● **INFORMATION PROVIDED**
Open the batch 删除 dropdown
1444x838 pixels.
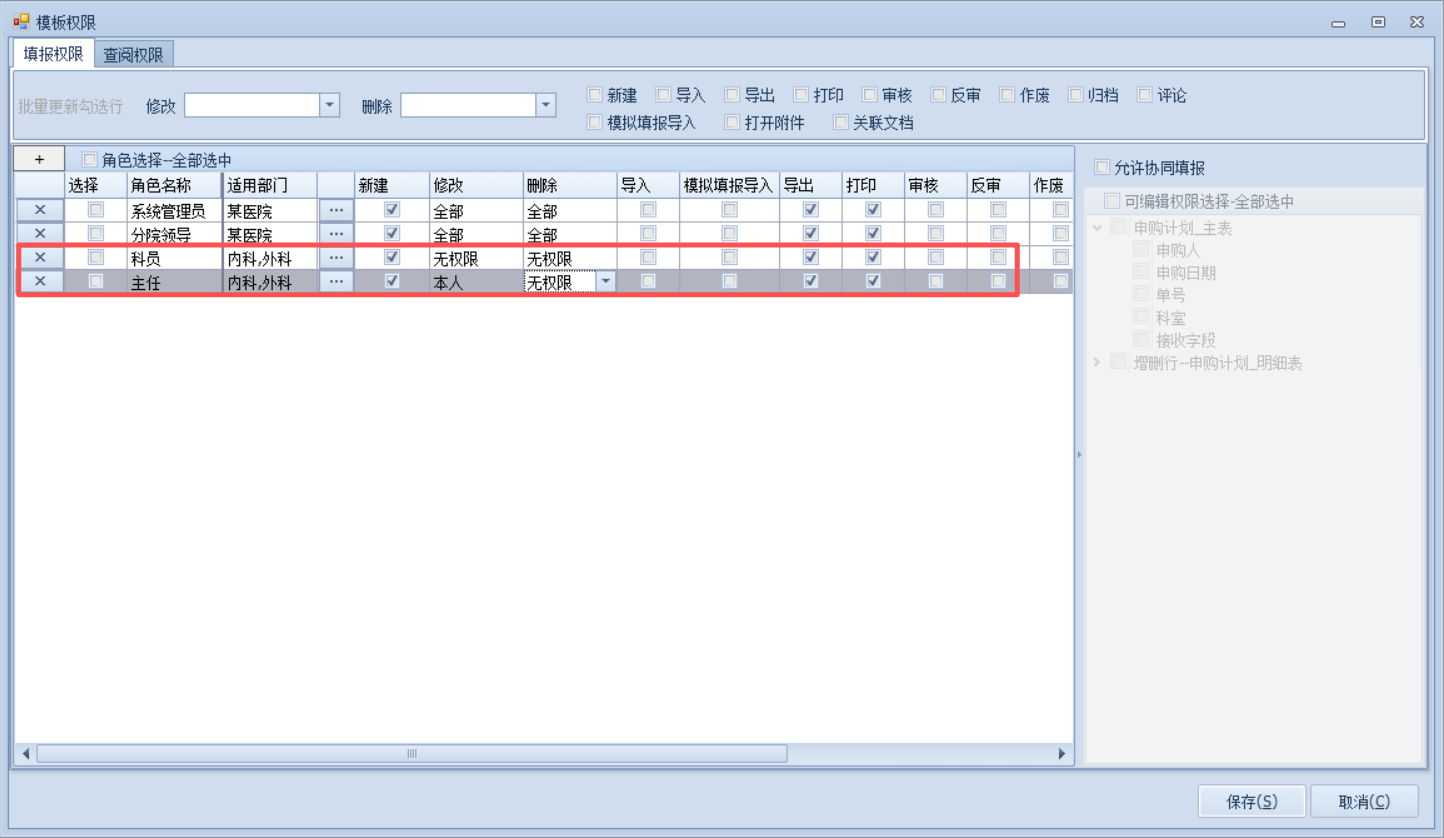coord(546,105)
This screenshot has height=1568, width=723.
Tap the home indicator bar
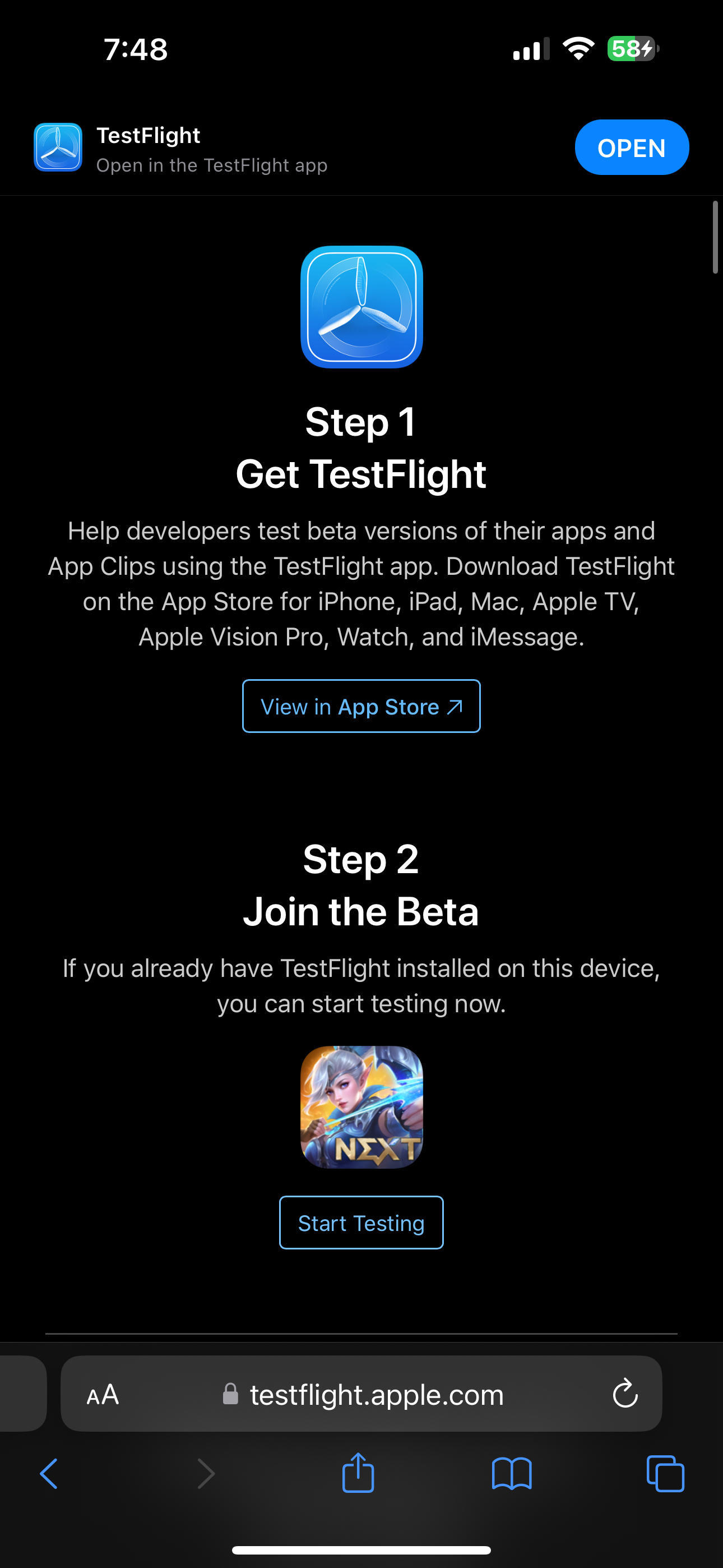(361, 1549)
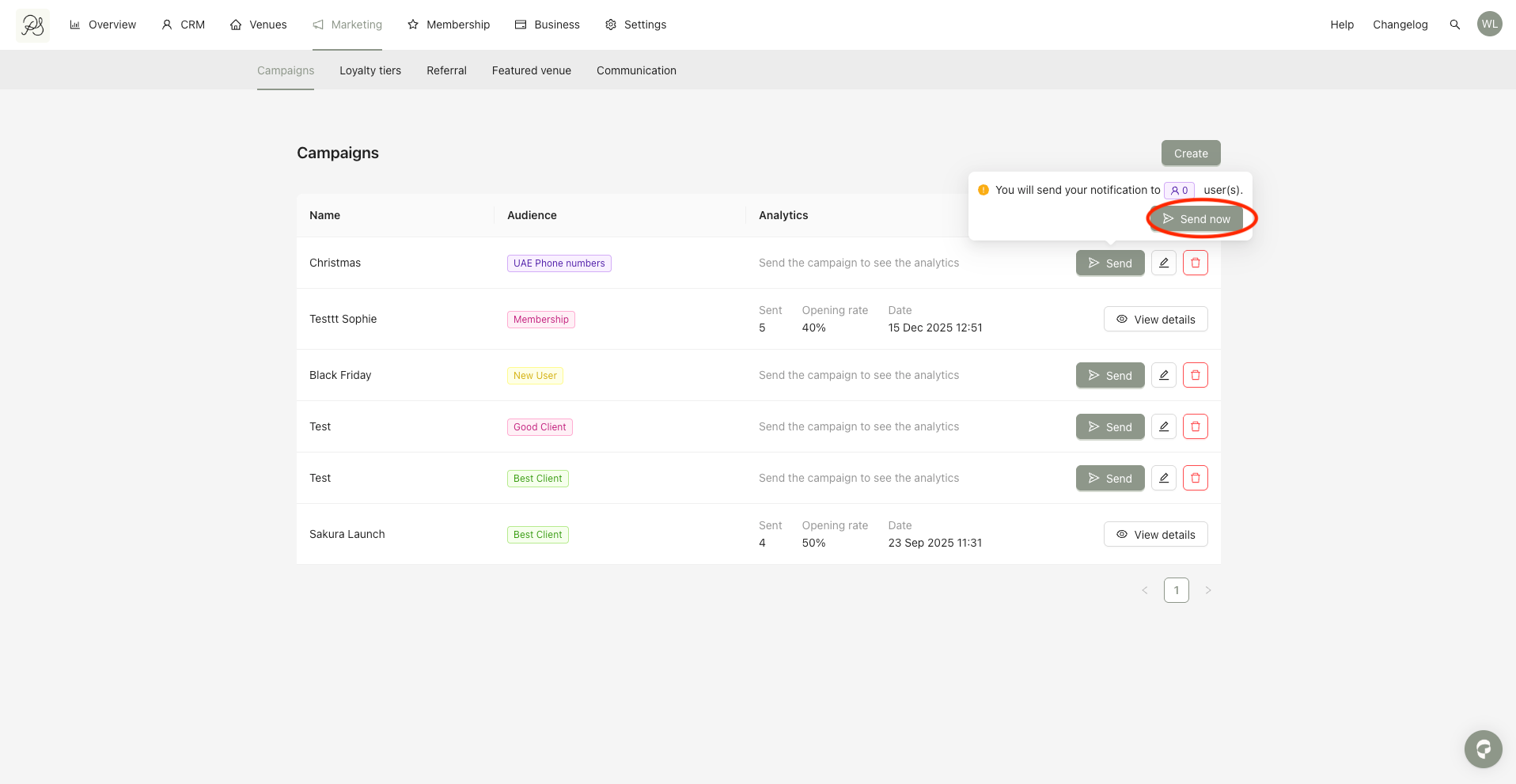The width and height of the screenshot is (1516, 784).
Task: Switch to the Loyalty tiers tab
Action: (x=370, y=70)
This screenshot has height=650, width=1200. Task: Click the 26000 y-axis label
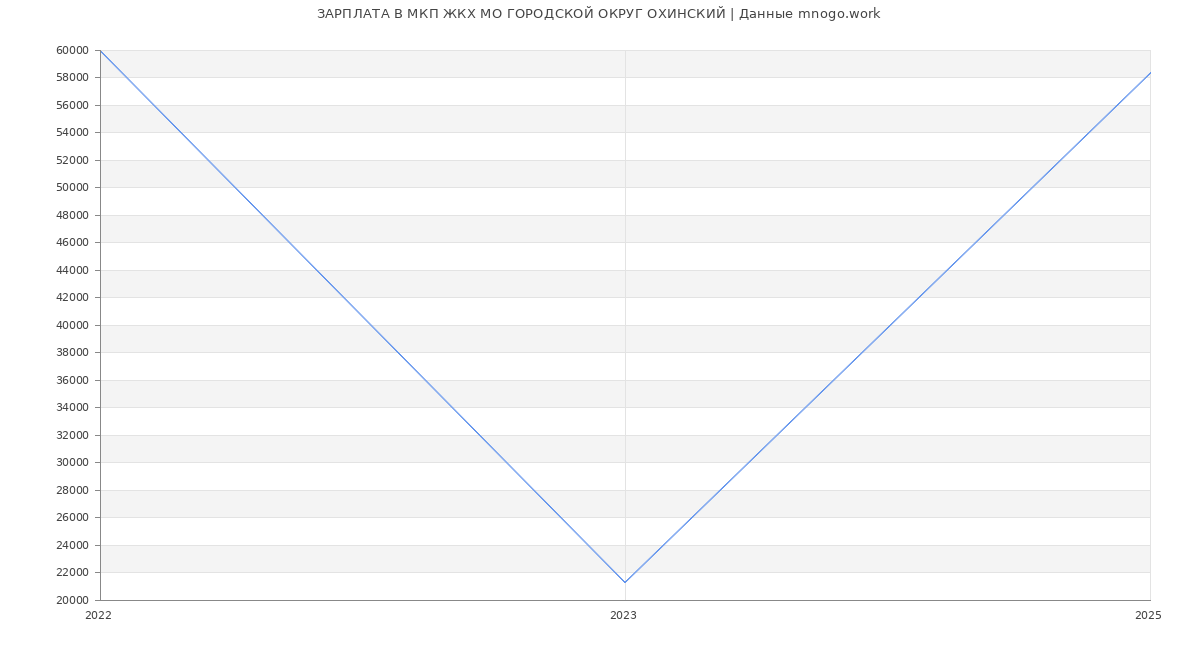tap(73, 518)
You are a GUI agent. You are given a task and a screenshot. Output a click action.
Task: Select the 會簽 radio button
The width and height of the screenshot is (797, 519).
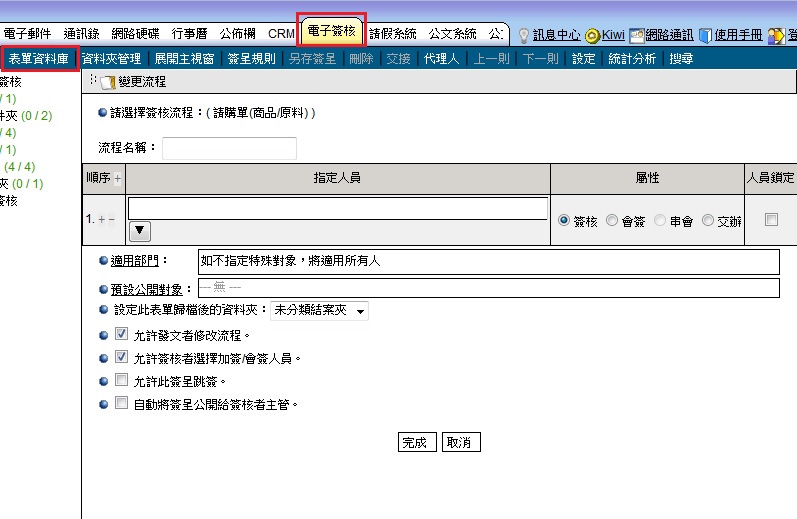pyautogui.click(x=611, y=221)
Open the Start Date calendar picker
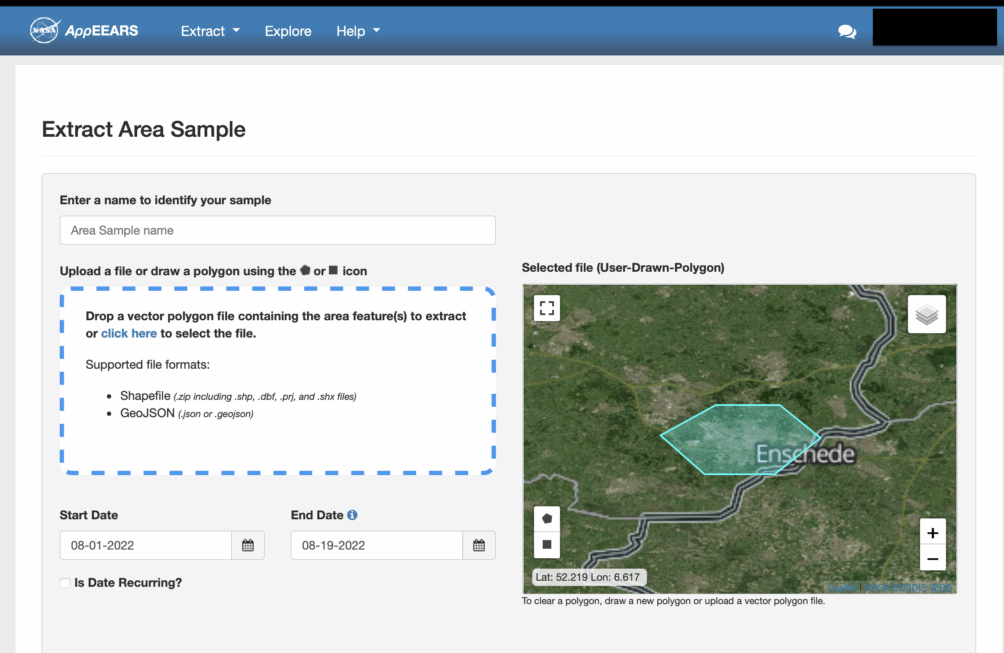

● **INSTRUCTIONS TO FOLLOW**
Only the lines from the line with "Task: Select the 會簽 radio button" to the end of the records should be repeated, exactly and without pictures.

● **SOLUTION BELOW**
Task: Select the 會簽 radio button
The width and height of the screenshot is (797, 519).
pyautogui.click(x=611, y=221)
Open the Start Date calendar picker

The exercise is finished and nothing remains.